Every day I fall madly in love with someone.

I can’t help it. My heart races and leaps. I am glitter and breeze and sunsets and clouds. I am stardust and radiation and Dark Matter and inexplicable time and the Big Bang. I have told my husband that this is normal. He will believe me one day. When we are ninety, or thereabouts.

This is who I fell in love with today:

He was a skinny thing, all elbows and reeds. A long neck. Sharp chin. Pale skin like milk. Thick black leg hairs standing straight out, as sure as tree trunks. He was wearing black gym shoes and black socks stretched to the middle of his bony calves, long shorts, and a tee- shirt with Phil Collins on it. He had a red white and blue sweat headband around his head and trucker-shaped sunglasses with white, plastic frames balancing on his long, straight nose and another pair of sunglasses on his head just in case. And he had a boom box. One of those ancient magnavox numbers with the double tape deck that I remember asking for Christmas the year I turned eleven.

(I didn’t get it, by the way. Thanks a lot, Santa.)

The boom box was turned all the way up. Peter Gabriel. Of course.

I was on my way to the library to get work done out of the chaos of my house, and I couldn’t stop. But I wanted to. He sat down on a low wall under a tree, his boom box balanced on his pale, bony knees. And I wanted to sit next to him and take his hands.

Here, I would say. This is your life line. And this is your head. And this is your heart. And my heart. And everyone’s heart.

Here. My fingers curling into his, my eyes bright, my lips curled into a smile. Skin and bone, breath and thought. The vastness of space. The beauty of the atom. Your perfect soul. My mind is inscrutable. It is burning and storming and wild. It is a cosmic wind, blowing from one end of the universe to the other, looping inside itself like a snake swallowing its tail, forever and ever and ever.

Here. My life and my love. I have known you before. I will know you again. Every moment happens simultaneously with every other moment, every life harmonizes with every other life. We are linked. We are song. We are the woven roots of the endless grass. And we are all one.

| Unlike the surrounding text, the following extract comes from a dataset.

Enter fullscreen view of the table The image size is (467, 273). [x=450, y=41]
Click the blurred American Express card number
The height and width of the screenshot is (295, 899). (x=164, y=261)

But I had work to do. The light turned green. I adjusted my backpack and headed into the library and left him behind in the shade. He didn’t notice me. He didn’t need to.

(Incidentally, I also fell madly in love with the elderly gentleman playing the Steinway in the workroom next to mine at the library. And now I have my eye on a broad shouldered woman cupping her hands around her eyes as she stands at the bus station. This happens a lot. I am large. I contain friggin multitudes.)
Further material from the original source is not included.